Data for this exercise ->
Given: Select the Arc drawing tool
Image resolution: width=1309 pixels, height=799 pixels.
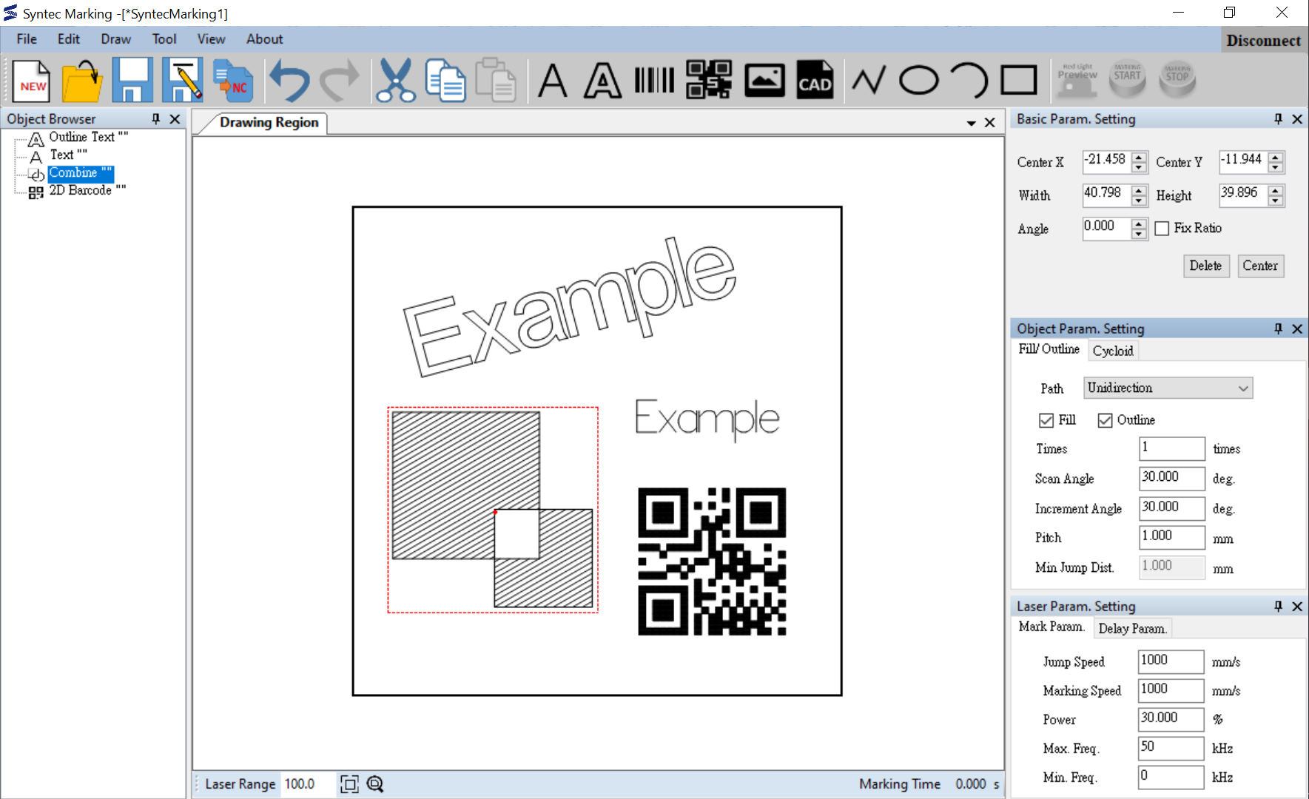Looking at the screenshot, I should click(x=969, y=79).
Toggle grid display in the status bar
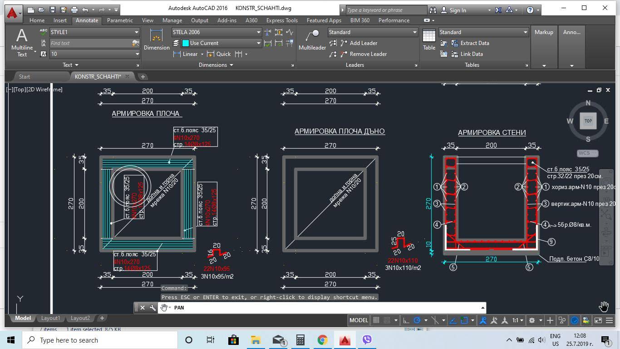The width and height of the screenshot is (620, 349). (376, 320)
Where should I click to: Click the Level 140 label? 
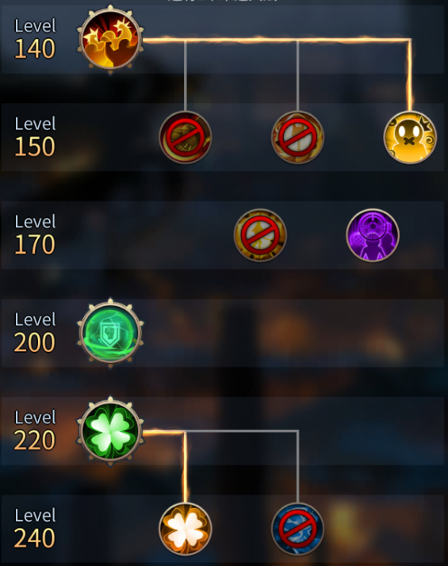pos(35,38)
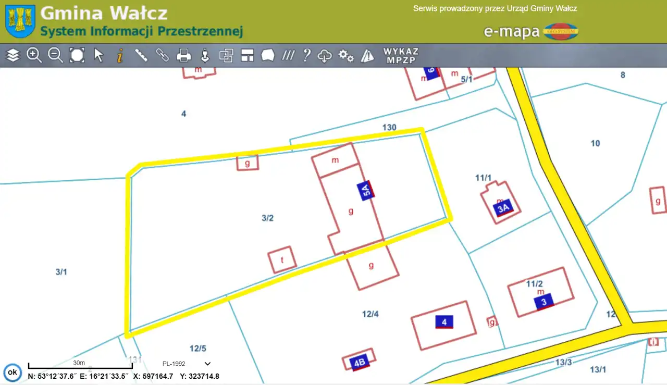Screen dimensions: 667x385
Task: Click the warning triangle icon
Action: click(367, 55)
* * *
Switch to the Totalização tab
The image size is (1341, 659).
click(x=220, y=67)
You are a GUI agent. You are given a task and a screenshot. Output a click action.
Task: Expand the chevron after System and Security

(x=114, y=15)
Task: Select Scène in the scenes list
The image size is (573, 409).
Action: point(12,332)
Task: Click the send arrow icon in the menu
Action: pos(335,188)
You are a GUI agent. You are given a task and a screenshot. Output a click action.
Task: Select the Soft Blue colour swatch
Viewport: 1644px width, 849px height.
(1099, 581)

Exercise requirements ->
Copy the records from the line with "Given: Select the Arc drawing tool" to the line with "Action: click(367, 55)", both included, and leave the pictures out of your copy.

Problem solution ->
Given: Select the Arc drawing tool
Image resolution: width=1309 pixels, height=799 pixels.
Looking at the screenshot, I should click(x=969, y=79).
Toggle grid display in the status bar
The width and height of the screenshot is (620, 349). (376, 320)
Where should I click to: Click the Level 140 label? 
pos(35,38)
Screen dimensions: 667x385
Task: Click the warning triangle icon
Action: click(367, 55)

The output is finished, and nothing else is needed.